Böylece “Balkan ülkeleri gibi bağımsızlıklarını kazanacaklarını, müstakil bir Ermenistan kuracaklarını” umuyorlardı. Her ne kadar nüfus içerisinde çoğunluğu teşkil etmemiş olsalar da (Ek-1) Anadolu toprakları üzerinde hak iddia etmeye, Osmanlı idarecilerine suikast teşebbüslerinden masum Müslüman halkın katledilmesine kadar geniş bir yelpazede cereyan eden teröre ve şiddete başladılar. Buna rağmen, Batı kamuoyunda taraftar buldular, Türk halkının "masum Ermeni halkının katlinden sorumlu barbarlar" olarak nitelendirilmesini sağladılar. Batılı emperyalistler her şartta destekçileri oldu. 

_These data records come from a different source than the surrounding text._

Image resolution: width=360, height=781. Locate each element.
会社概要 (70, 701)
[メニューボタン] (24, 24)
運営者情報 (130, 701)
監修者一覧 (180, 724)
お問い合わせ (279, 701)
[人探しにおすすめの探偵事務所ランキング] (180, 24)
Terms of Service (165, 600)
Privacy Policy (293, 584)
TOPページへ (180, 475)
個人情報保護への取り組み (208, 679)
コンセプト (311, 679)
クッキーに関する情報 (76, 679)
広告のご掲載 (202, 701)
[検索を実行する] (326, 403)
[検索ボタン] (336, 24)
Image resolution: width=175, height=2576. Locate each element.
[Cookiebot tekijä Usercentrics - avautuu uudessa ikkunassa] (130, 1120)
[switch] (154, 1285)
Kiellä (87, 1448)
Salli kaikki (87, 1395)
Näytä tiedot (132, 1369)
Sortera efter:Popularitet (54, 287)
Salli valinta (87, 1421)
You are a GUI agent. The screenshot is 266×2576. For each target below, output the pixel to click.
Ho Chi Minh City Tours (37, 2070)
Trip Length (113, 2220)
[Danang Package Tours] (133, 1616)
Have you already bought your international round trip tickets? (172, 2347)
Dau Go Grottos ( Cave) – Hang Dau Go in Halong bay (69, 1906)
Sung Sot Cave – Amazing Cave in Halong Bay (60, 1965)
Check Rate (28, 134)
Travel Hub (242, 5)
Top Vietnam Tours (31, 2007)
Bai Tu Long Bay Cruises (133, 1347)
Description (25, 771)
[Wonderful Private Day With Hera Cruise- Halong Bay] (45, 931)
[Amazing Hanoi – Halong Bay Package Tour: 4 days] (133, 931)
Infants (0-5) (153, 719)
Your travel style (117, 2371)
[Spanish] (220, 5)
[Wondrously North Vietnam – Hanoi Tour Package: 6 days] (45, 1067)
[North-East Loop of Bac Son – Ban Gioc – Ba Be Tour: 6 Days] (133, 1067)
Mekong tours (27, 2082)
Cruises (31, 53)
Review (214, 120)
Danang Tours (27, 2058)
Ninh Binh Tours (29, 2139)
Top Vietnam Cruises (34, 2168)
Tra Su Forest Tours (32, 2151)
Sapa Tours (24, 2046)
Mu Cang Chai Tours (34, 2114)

ERMENİ İSYANLARI 1908 Öncesi Ayaklanmalar 

İsyancı Ermenilerin Doğu Anadolu üzerindeki talepleri 1870'lerden sonra Osmanlı Devleti için siyasi bir sorun olmuştu. Bu bölgedeki Ermeni komiteleri önce Ermeni halkı üzerinde baskı kurdular. Zenginlerinden ağır tehditlerle büyük paralar sızdırdılar. Cyrus Hamlin 23.8.1895 tarihli New York Times gazetesinde “İhtilalci Ermenilerin istenilen parayı vermeyen kendi 
soydaşlarını da öldürdüklerini” yazıyordu. Bu suretle toplum terörize edildi; komitenin emirlerini dinlemeyen, tebaası olduğu Devletine sadık yüzlerce Ermeni’yi öldürdüler. Ermeni halkının büyük bir kısmını -tehdit, şantaj ve ham hayallerle- amaçları için kullanılacak konuma getirdiler. Ortamı amaçları için uygun hale getirdikten sonra, devlete karşı ayaklanmaya, bölgelerindeki 
Müslüman Türk ve özellikle aşiret köylerini basıp yağmalamaya, ahaliyi göçe mecbur bırakarak bölgeyi Müslümanlardan boşaltmaya yönelik akıl almaz işkencelerle öldürmelere başladılar. 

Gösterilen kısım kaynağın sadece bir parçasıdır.